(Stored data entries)
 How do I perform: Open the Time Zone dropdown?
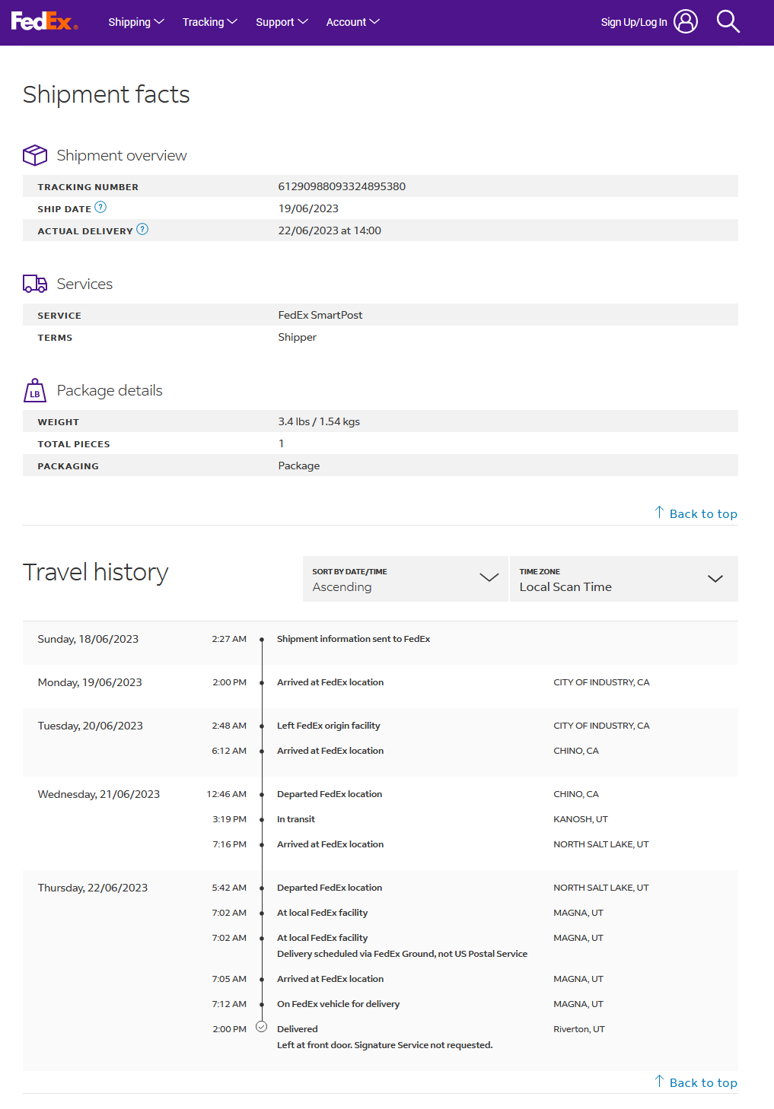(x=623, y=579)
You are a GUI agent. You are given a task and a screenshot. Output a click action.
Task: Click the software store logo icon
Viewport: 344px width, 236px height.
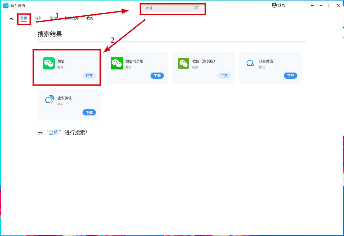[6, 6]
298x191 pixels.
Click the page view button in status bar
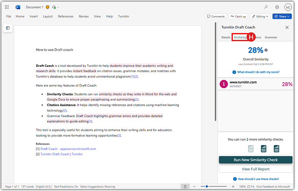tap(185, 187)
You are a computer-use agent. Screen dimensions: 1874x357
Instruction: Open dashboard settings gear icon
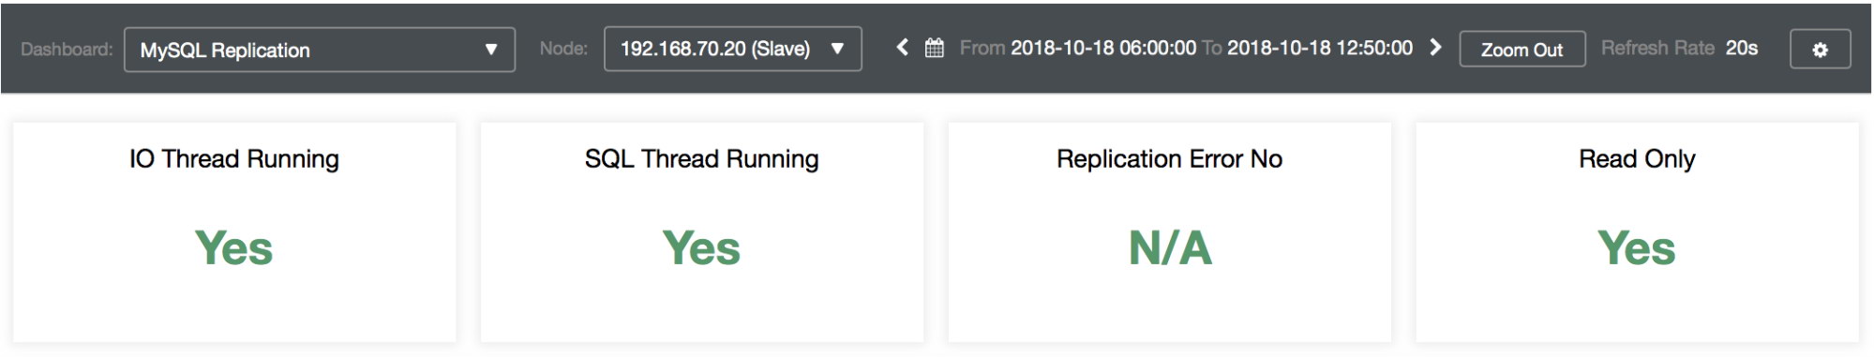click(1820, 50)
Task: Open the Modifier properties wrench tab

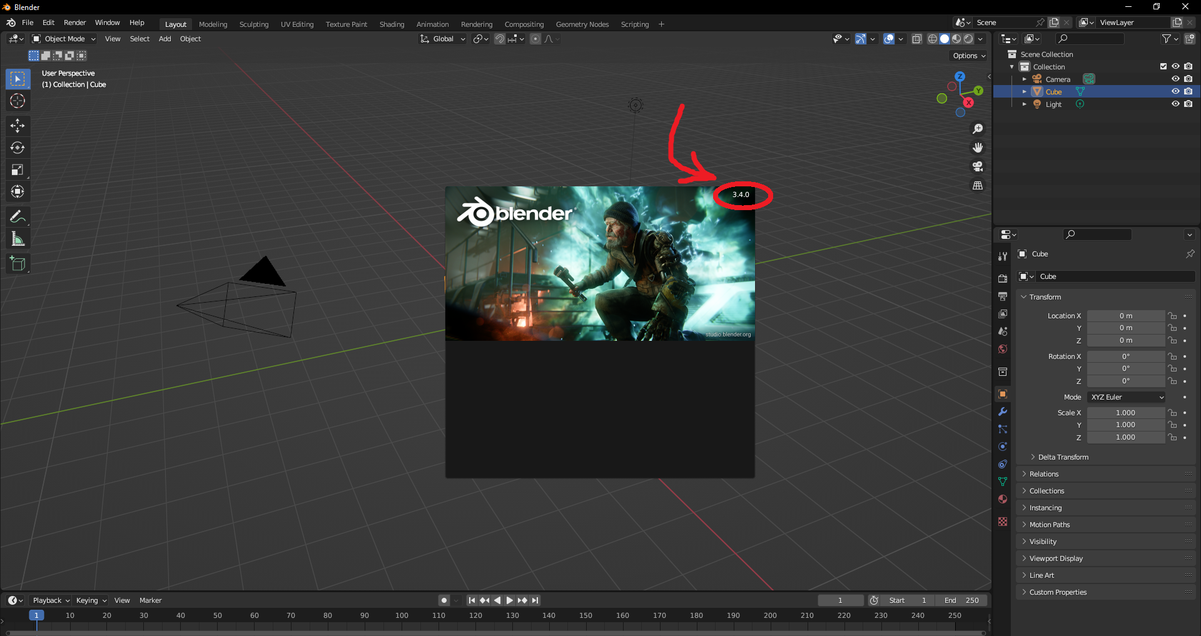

Description of the task >> Where a line of the records has the string "agent", return that line.

Final answer >>
You are a GUI agent. You are given a task and a screenshot. Output a click action.
You are a computer-use agent. Screen dimensions: 1874x357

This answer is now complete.